There is no safe amount of alcohol to share with your furry friend; they have a lower tolerance for ethanol, says Dr. Rutter.

What should you do if your dog accidentally ingests beer?

Intoxication causes the same types of symptoms as in humans, including vomiting, diarrhea, incoordination and a coma. Some animals require mechanical ventilation and intensive care after alcohol exposure, which for dogs tends to happen via human alcoholic beverages, uncooked bread dough and rotten fruit; along with things like mouthwashes, medications, paints and fuel substitutes. The smaller your dog, the less alcohol he can tolerate – and the higher the proof of the alcoholic beverage, the more dangerous it is, she says.
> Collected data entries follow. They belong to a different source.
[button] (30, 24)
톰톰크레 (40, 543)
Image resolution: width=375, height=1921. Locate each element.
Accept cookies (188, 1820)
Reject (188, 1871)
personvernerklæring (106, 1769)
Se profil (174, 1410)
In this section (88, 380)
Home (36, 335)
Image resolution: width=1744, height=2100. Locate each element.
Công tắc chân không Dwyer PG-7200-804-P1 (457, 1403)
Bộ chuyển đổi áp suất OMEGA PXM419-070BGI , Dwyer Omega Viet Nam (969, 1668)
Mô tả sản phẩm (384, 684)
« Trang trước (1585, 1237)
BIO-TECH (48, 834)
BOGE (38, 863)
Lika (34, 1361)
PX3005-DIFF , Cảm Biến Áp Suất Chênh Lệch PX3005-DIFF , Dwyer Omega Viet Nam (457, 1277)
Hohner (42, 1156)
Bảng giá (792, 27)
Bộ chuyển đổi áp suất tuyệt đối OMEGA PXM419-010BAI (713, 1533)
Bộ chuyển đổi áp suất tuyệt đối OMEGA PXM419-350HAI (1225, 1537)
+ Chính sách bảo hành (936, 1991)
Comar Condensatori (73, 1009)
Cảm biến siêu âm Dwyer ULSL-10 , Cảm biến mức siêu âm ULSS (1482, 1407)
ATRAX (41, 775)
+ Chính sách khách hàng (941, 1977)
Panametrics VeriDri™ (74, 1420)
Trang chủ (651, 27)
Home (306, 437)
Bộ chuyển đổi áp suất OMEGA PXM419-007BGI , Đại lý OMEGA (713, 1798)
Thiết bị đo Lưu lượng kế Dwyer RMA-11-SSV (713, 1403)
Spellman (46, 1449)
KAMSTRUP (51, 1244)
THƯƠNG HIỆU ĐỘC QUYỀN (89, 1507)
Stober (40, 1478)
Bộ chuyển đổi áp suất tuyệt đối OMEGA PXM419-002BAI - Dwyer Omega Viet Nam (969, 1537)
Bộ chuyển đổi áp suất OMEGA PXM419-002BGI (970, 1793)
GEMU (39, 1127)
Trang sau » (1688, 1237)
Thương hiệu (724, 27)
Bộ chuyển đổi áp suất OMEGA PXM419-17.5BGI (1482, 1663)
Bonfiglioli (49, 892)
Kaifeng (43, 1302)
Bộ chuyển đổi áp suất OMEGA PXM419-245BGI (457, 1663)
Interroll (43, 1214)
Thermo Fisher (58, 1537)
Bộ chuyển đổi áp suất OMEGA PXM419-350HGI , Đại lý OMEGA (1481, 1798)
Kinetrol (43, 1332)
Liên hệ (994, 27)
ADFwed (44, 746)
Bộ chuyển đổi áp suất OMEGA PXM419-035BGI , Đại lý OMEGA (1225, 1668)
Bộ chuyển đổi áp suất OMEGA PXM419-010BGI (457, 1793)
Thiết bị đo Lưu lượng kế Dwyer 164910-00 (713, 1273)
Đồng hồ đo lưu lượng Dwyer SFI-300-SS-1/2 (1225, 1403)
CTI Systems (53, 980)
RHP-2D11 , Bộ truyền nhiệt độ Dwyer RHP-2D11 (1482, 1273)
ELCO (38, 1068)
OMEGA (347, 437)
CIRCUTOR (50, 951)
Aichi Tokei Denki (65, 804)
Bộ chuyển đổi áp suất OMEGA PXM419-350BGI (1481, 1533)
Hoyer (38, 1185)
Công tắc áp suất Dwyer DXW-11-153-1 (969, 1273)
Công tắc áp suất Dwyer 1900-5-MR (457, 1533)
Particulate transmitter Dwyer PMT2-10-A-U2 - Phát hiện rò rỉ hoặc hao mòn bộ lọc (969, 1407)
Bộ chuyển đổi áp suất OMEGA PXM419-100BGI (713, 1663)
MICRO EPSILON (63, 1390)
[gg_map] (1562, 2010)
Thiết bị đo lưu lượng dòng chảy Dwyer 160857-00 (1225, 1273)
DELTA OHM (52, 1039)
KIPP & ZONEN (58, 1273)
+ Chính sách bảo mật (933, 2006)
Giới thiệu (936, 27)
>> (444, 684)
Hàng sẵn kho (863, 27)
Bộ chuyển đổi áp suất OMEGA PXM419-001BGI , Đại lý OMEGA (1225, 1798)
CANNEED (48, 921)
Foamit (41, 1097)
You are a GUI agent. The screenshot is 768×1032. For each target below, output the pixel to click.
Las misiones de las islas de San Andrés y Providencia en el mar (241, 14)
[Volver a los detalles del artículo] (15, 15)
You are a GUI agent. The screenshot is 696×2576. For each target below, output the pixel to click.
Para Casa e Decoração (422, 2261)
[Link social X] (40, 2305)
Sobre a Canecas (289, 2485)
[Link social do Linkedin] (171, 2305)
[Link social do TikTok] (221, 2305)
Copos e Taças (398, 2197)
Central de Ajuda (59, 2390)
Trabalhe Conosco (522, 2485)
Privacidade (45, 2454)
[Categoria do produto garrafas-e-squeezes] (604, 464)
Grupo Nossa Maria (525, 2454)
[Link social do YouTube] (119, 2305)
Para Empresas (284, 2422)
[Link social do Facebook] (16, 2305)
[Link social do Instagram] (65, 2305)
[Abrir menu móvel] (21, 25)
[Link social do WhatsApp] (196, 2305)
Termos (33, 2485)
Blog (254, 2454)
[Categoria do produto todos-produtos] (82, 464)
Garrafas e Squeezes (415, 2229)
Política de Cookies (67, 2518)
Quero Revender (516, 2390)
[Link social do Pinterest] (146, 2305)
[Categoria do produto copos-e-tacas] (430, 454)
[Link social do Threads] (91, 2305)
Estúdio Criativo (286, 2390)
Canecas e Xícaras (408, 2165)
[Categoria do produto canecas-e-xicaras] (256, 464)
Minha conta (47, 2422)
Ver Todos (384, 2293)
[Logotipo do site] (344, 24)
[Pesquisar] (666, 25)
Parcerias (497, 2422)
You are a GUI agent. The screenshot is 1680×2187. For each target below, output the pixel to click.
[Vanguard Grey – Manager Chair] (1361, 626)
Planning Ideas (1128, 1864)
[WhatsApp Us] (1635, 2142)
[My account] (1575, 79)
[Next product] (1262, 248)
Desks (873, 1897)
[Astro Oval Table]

If your dog ingests more than an accidental sip or two of an alcoholic beverage, Dr Rutter recommends calling your veterinarian or animal poison control center for guidance.

If you want to enjoy a safe version of drinking with your dog, you can probably go ahead and have fun, Dr. Rutter says. Just don’t depend on it too much or get carried away.

“These products purchased and given to pets in moderation as a novelty are probably fine,” she said. “But in the same way that we find constructive and safe ways to enjoy our quality time with children without putting them at risk, I think we can do the same with our animals – with or without faux adult beverages.”

Busch – which, inspired by its Foster a Dog program, debuted Dog Brew in August of 2020 and sold out its first supply in 24 hours – is donating $1 for every case of Dog Brew purchased to Best Friends Animal Society, up to $50,000, Daniel says.